§ **Directions for this task**
In the mailing-list thread about contains_point below, why does Ben suggest that any check added to inverse_map() be turned on only through an optional argument? Answer in one to three sentences.

§ **Selected extract**
Hi,
I didn't change inverse_map, but the contains_point function. Sorry for the 
confusion I created.
  Hannes
On Friday 25 March 2011 10.14:38 Kirk, Benjamin (JSC-EG311) wrote:
> I'd propose if any changes are made to inverse_map() to check that the
> mapped point agrees that it be turned on only through an optional argument
> or something like that.  I'm pretty sure there are places that rely on
> finding this normal projection to get the *closest* point, even if it is
> not an exact match.  I know I've used that in applications, at least...
>
> -Ben
>
>
>
> ________________________________________
> From: Roy Stogner [[email protected]]
> Sent: Friday, March 25, 2011 12:05 AM
> To: [email protected]
> Cc: [email protected]
> Subject: Re: [Libmesh-users] Problem with contains_point in face element in
> 3D
>
> On Fri, 25 Mar 2011, [email protected] wrote:
> > I have a 2D mesh in 3 spacial dimensions and I'd like to get the
> > element, which contains a point. The point_locator uses
> > Elem::contains_point which uses FEInterface::inverse_map and then
> > checks, if the reference point is in the reference element. For 3D
> > points the inverse map is not defined in the whole space, which causes
> > problems, when mapping non coplanar points falsely to the reference
> > element.

§ **Dataset records**
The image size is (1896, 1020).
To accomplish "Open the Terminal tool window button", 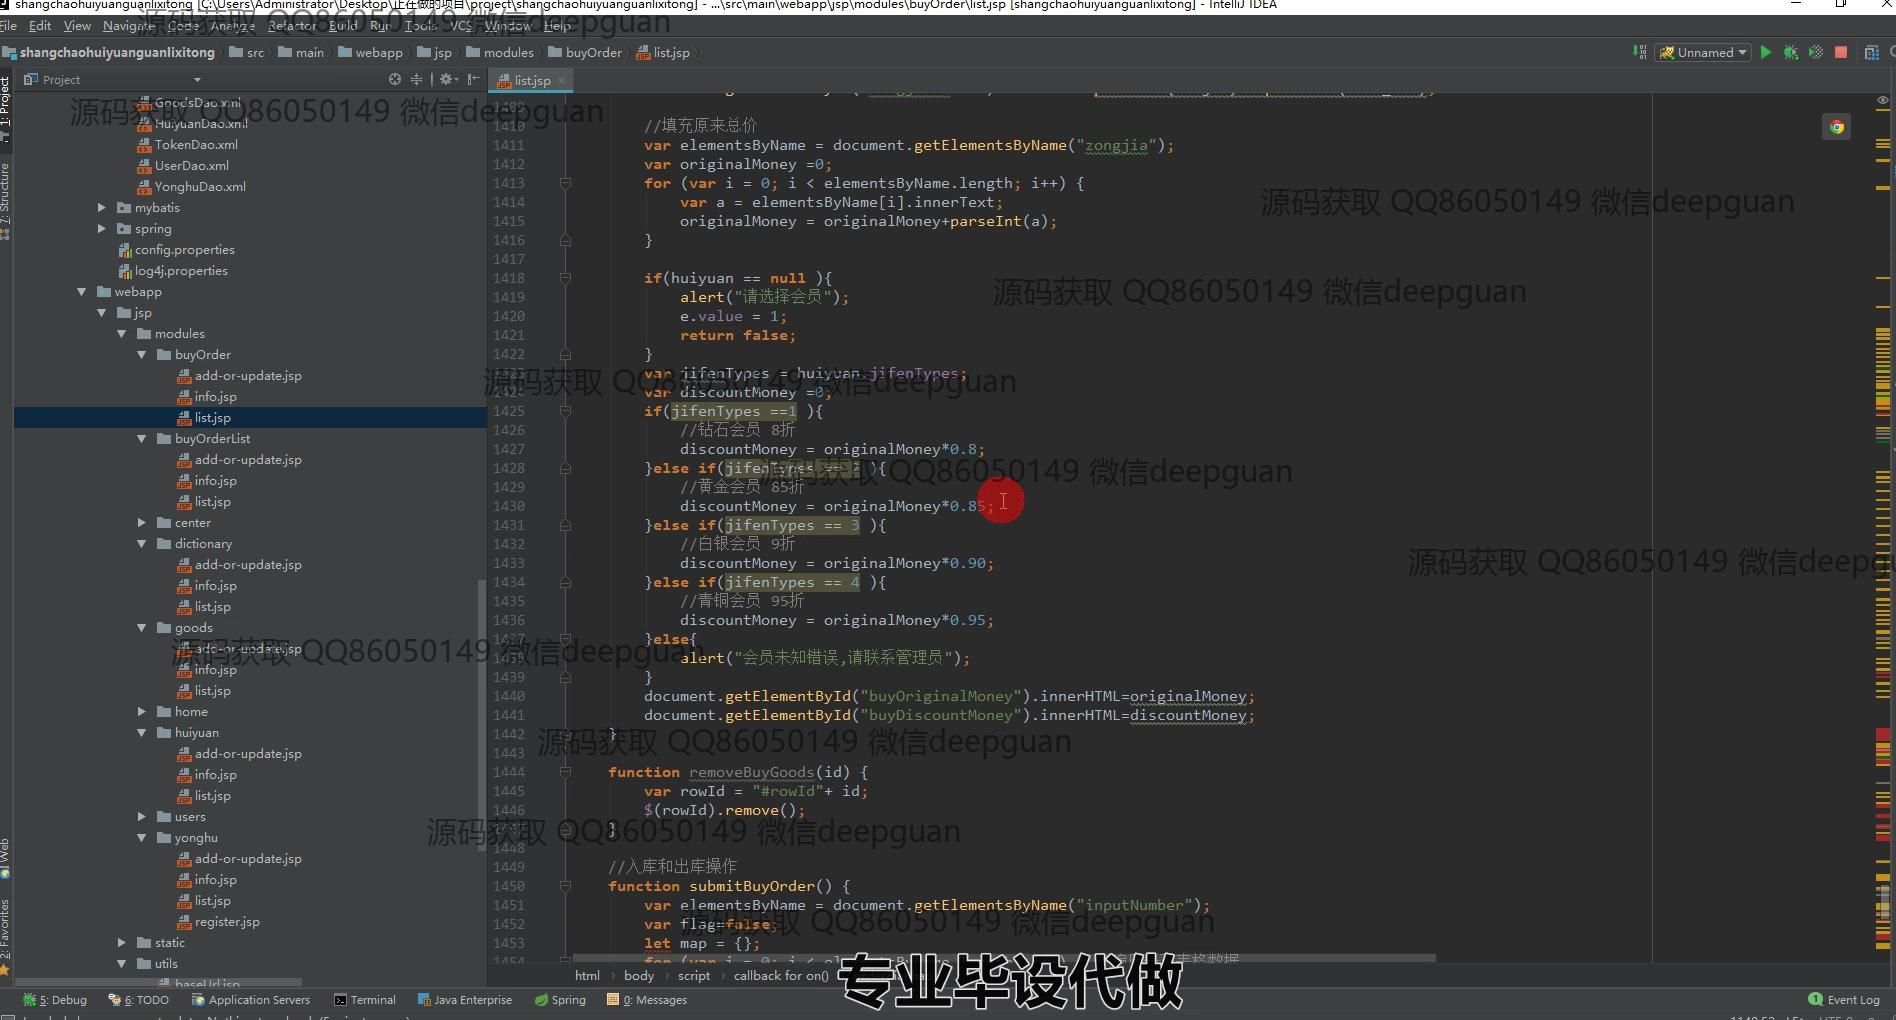I will 365,1000.
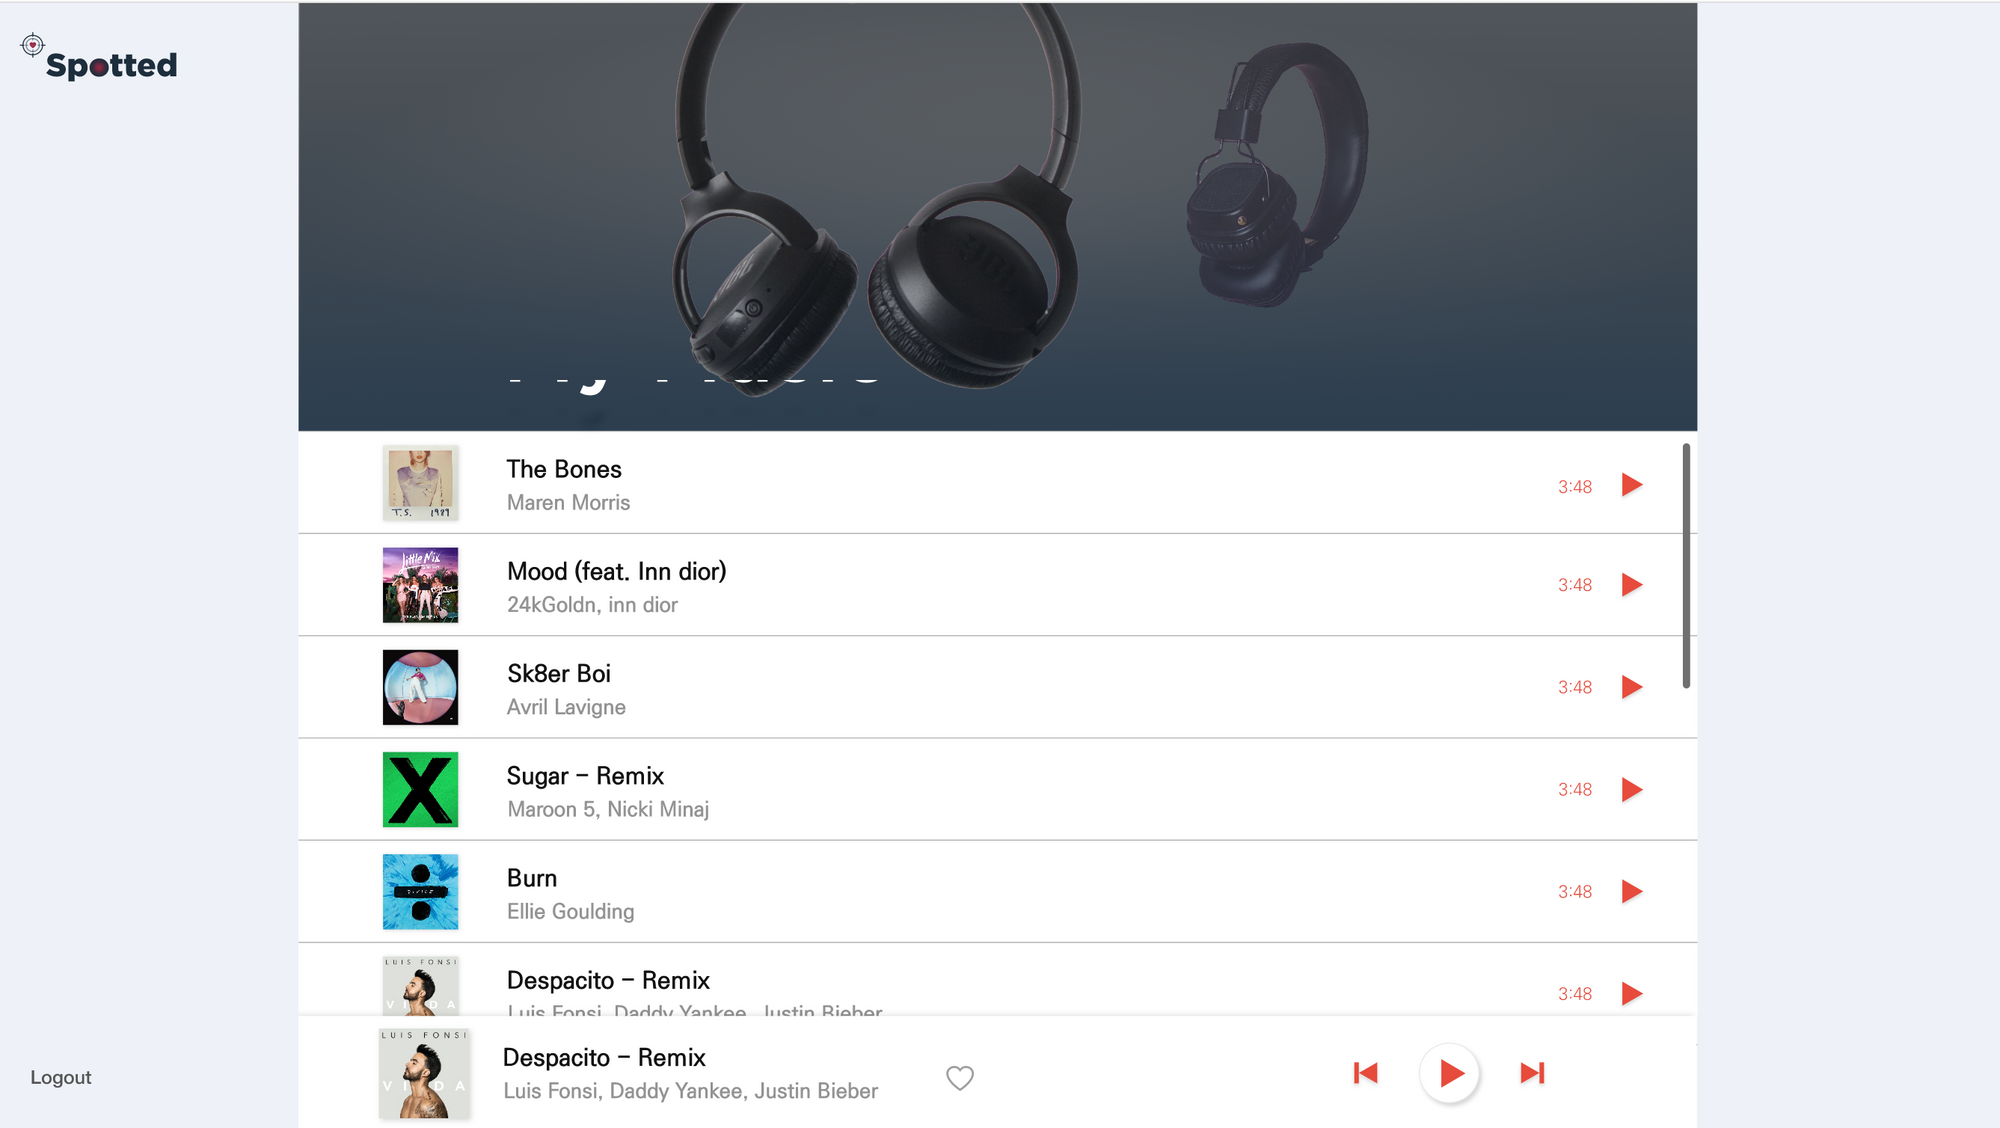Open The Bones album thumbnail
The image size is (2000, 1128).
coord(420,483)
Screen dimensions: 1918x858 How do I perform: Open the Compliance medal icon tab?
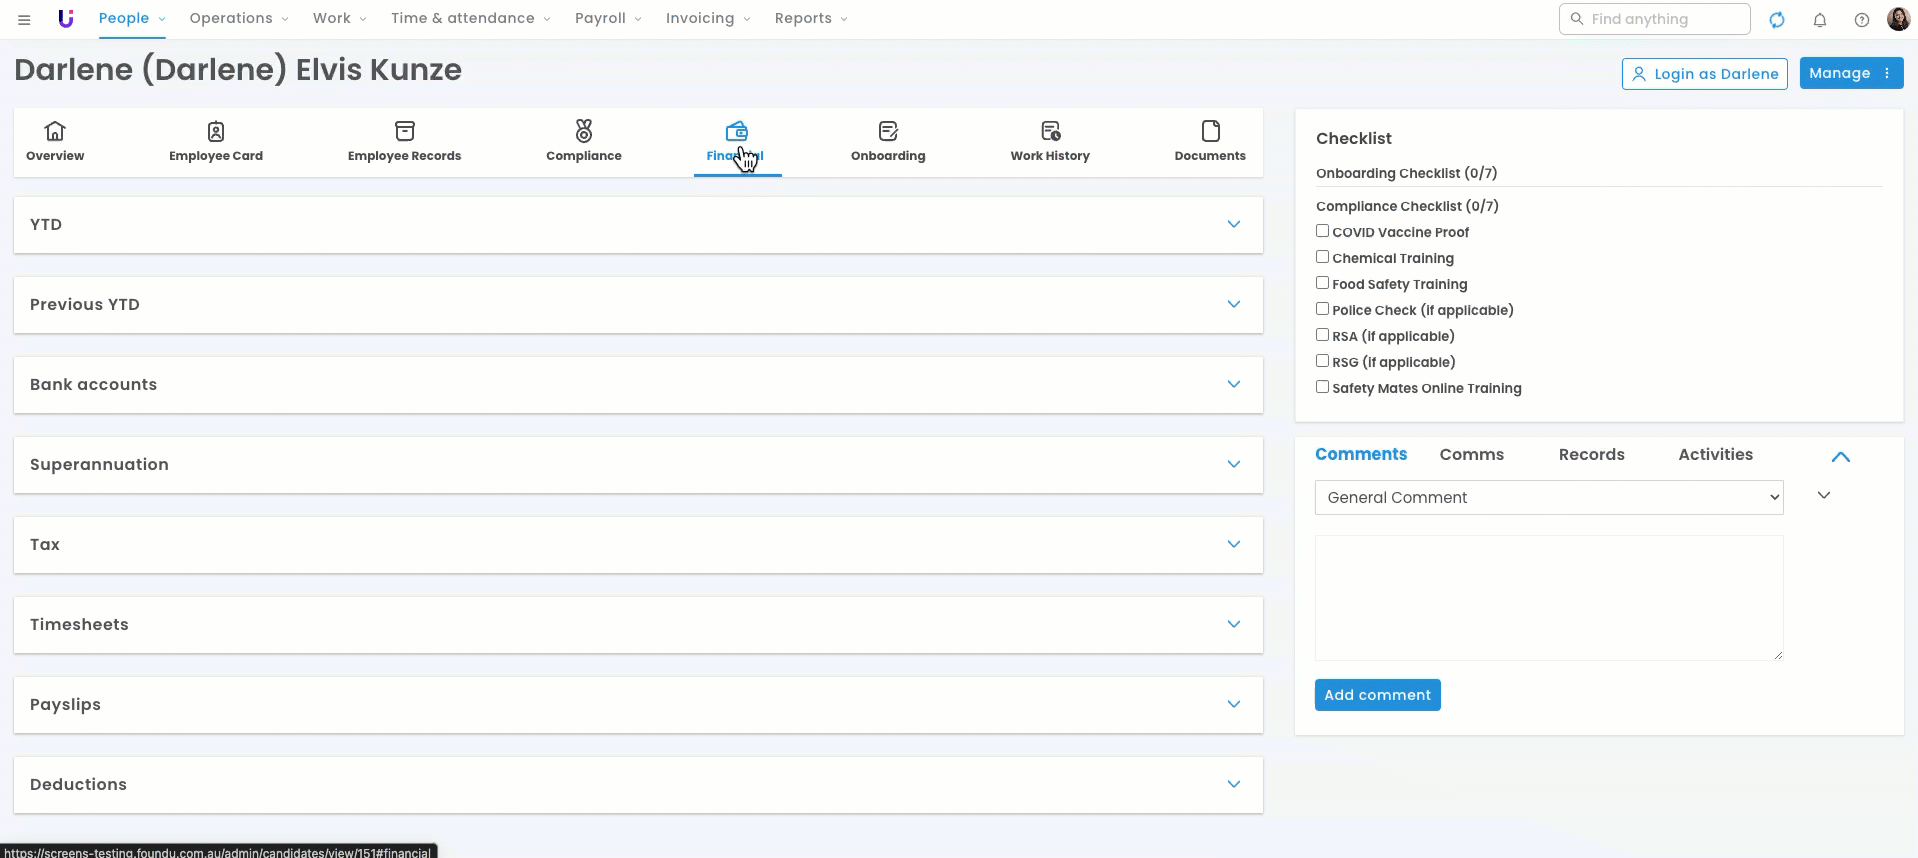(583, 141)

§ **Problem solution**
He is fairly sure that some code relies on inverse_map() finding the normal projection to get the closest point, even when it is not an exact match. He has used that behavior in applications himself, so a mandatory check could break such uses.